[Data for this task]:
+++
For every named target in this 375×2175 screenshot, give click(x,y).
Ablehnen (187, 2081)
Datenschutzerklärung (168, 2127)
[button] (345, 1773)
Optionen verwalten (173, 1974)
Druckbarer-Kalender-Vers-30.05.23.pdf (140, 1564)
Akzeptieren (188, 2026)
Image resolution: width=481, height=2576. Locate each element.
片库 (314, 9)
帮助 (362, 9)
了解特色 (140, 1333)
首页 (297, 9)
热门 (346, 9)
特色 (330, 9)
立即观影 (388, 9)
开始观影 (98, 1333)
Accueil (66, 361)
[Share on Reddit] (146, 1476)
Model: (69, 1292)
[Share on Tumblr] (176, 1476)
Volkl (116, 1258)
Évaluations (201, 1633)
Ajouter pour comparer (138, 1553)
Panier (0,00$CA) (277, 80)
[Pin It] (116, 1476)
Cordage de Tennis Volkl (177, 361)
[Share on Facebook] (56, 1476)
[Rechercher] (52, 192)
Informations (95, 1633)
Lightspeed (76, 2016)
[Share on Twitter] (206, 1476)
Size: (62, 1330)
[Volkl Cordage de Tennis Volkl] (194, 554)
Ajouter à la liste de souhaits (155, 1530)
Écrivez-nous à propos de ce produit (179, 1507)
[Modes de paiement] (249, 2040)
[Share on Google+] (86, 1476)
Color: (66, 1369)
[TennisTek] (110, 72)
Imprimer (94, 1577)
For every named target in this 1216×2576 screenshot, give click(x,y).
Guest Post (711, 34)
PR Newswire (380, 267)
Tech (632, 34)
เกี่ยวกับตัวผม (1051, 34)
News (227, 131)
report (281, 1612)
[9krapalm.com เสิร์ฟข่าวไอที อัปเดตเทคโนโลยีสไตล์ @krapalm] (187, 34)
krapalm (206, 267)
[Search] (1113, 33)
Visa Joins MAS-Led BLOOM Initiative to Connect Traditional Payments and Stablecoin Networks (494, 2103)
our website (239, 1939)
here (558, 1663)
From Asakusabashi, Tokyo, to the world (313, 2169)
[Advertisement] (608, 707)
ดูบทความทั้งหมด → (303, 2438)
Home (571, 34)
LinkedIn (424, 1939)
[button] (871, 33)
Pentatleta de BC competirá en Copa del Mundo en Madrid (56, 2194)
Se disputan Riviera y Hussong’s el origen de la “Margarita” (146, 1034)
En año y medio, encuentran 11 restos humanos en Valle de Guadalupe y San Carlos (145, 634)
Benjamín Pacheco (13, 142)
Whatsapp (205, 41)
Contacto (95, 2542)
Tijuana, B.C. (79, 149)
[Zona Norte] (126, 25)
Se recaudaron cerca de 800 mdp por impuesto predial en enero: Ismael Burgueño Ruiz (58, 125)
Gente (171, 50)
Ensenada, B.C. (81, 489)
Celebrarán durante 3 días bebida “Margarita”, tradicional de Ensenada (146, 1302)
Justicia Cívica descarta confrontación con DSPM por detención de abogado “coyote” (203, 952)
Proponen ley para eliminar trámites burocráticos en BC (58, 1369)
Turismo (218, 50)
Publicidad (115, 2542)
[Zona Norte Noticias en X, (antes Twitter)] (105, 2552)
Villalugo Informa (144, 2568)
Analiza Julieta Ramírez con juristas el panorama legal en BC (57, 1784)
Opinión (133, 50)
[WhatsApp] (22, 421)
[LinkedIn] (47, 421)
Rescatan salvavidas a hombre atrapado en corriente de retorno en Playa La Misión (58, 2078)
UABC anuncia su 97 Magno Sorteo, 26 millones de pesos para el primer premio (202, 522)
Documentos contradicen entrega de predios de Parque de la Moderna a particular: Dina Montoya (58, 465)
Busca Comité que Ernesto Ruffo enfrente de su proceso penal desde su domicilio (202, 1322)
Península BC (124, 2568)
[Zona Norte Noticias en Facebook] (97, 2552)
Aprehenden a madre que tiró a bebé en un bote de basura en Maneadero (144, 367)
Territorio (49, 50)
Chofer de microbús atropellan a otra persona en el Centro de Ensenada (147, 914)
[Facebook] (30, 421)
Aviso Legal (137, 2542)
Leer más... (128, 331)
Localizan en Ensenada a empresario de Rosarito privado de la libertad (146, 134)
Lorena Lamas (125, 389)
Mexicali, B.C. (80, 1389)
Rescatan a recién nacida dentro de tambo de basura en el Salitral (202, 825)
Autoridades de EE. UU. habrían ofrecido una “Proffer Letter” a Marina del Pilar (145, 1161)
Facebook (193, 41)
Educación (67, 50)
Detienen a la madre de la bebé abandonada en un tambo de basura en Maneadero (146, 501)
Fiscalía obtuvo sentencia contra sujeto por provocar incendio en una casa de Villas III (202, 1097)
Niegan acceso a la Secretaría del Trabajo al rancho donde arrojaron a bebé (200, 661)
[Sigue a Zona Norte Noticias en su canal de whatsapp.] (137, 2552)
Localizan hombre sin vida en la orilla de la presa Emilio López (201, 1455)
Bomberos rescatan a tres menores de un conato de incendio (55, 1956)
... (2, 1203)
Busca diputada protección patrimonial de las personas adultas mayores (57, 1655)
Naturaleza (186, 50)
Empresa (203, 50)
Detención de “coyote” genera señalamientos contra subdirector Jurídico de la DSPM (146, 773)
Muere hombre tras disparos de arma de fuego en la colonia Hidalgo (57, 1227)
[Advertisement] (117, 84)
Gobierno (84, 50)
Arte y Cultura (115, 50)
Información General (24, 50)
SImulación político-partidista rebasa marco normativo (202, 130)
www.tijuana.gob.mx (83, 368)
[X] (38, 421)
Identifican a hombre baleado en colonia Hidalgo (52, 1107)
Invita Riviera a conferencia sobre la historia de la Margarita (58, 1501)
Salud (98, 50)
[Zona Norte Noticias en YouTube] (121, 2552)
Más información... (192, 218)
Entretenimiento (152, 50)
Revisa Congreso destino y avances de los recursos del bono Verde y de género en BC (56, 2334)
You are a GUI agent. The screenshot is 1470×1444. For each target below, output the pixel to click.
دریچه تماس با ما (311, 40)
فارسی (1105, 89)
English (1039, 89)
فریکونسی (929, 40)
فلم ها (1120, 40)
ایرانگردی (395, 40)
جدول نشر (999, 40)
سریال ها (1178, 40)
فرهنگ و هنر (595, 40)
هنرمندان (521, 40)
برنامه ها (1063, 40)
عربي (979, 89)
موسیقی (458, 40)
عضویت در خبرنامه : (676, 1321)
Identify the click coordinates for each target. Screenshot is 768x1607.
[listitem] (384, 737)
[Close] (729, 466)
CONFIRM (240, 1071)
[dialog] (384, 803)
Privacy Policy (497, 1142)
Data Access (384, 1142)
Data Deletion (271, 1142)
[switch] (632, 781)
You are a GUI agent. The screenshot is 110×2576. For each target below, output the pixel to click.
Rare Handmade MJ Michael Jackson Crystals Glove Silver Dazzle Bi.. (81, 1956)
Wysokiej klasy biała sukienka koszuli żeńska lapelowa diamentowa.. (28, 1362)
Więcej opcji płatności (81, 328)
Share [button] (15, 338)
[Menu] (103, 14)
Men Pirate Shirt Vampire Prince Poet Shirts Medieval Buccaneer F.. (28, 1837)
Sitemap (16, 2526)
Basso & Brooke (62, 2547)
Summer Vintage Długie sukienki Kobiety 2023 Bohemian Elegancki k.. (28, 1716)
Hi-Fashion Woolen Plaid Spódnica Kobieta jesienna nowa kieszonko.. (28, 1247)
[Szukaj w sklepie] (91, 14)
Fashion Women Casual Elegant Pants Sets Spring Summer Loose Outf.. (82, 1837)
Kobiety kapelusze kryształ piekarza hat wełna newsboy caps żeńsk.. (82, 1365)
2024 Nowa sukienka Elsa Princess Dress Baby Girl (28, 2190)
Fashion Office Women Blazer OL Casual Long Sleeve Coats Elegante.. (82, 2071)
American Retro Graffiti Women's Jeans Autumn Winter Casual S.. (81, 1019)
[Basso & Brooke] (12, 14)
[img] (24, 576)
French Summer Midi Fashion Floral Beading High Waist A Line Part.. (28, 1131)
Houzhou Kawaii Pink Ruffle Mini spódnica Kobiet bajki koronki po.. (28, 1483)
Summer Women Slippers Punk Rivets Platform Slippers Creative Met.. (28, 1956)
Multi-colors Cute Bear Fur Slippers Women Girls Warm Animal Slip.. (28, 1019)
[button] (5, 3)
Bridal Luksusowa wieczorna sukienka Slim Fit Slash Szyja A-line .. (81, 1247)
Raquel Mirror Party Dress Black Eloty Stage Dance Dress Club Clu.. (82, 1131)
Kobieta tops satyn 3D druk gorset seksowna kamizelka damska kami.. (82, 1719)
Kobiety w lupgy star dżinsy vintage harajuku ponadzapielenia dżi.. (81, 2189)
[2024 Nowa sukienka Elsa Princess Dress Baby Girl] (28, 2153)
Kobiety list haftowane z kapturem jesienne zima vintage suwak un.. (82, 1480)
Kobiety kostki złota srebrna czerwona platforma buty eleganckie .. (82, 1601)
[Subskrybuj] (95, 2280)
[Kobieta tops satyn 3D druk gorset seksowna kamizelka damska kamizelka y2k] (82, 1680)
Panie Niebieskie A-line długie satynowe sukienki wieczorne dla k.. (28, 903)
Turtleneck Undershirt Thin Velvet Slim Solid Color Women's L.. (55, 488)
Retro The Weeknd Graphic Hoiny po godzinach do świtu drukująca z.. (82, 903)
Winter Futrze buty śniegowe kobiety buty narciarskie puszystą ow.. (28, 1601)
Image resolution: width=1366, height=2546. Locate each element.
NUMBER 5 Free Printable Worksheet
+++
[Exercise aim]: Duplicate the listing lines starting at the one containing "Informations (95, 1633)" and ending at the one containing "[Zona Norte Noticias en Facebook] (97, 2552)", both included.

[Full solution]:
Informations (95, 1633)
Lightspeed (76, 2016)
[Share on Twitter] (206, 1476)
Size: (62, 1330)
[Volkl Cordage de Tennis Volkl] (194, 554)
Ajouter à la liste de souhaits (155, 1530)
Écrivez-nous à propos de ce produit (179, 1507)
[Modes de paiement] (249, 2040)
[Share on Google+] (86, 1476)
Color: (66, 1369)
[TennisTek] (110, 72)
Imprimer (94, 1577)
For every named target in this 1216×2576 screenshot, give click(x,y).
Guest Post (711, 34)
PR Newswire (380, 267)
Tech (632, 34)
เกี่ยวกับตัวผม (1051, 34)
News (227, 131)
report (281, 1612)
[9krapalm.com เสิร์ฟข่าวไอที อัปเดตเทคโนโลยีสไตล์ @krapalm] (187, 34)
krapalm (206, 267)
[Search] (1113, 33)
Visa Joins MAS-Led BLOOM Initiative to Connect Traditional Payments and Stablecoin Networks (494, 2103)
our website (239, 1939)
here (558, 1663)
From Asakusabashi, Tokyo, to the world (313, 2169)
[Advertisement] (608, 707)
ดูบทความทั้งหมด → (303, 2438)
Home (571, 34)
LinkedIn (424, 1939)
[button] (871, 33)
Pentatleta de BC competirá en Copa del Mundo en Madrid (56, 2194)
Se disputan Riviera y Hussong’s el origen de la “Margarita” (146, 1034)
En año y medio, encuentran 11 restos humanos en Valle de Guadalupe y San Carlos (145, 634)
Benjamín Pacheco (13, 142)
Whatsapp (205, 41)
Contacto (95, 2542)
Tijuana, B.C. (79, 149)
[Zona Norte] (126, 25)
Se recaudaron cerca de 800 mdp por impuesto predial en enero: Ismael Burgueño Ruiz (58, 125)
Gente (171, 50)
Ensenada, B.C. (81, 489)
Celebrarán durante 3 días bebida “Margarita”, tradicional de Ensenada (146, 1302)
Justicia Cívica descarta confrontación con DSPM por detención de abogado “coyote” (203, 952)
Proponen ley para eliminar trámites burocráticos en BC (58, 1369)
Turismo (218, 50)
Publicidad (115, 2542)
[Zona Norte Noticias en X, (antes Twitter)] (105, 2552)
Villalugo Informa (144, 2568)
Analiza Julieta Ramírez con juristas el panorama legal en BC (57, 1784)
Opinión (133, 50)
[WhatsApp] (22, 421)
[LinkedIn] (47, 421)
Rescatan salvavidas a hombre atrapado en corriente de retorno en Playa La Misión (58, 2078)
UABC anuncia su 97 Magno Sorteo, 26 millones de pesos para el primer premio (202, 522)
Documentos contradicen entrega de predios de Parque de la Moderna a particular: Dina Montoya (58, 465)
Busca Comité que Ernesto Ruffo enfrente de su proceso penal desde su domicilio (202, 1322)
Península BC (124, 2568)
[Zona Norte Noticias en Facebook] (97, 2552)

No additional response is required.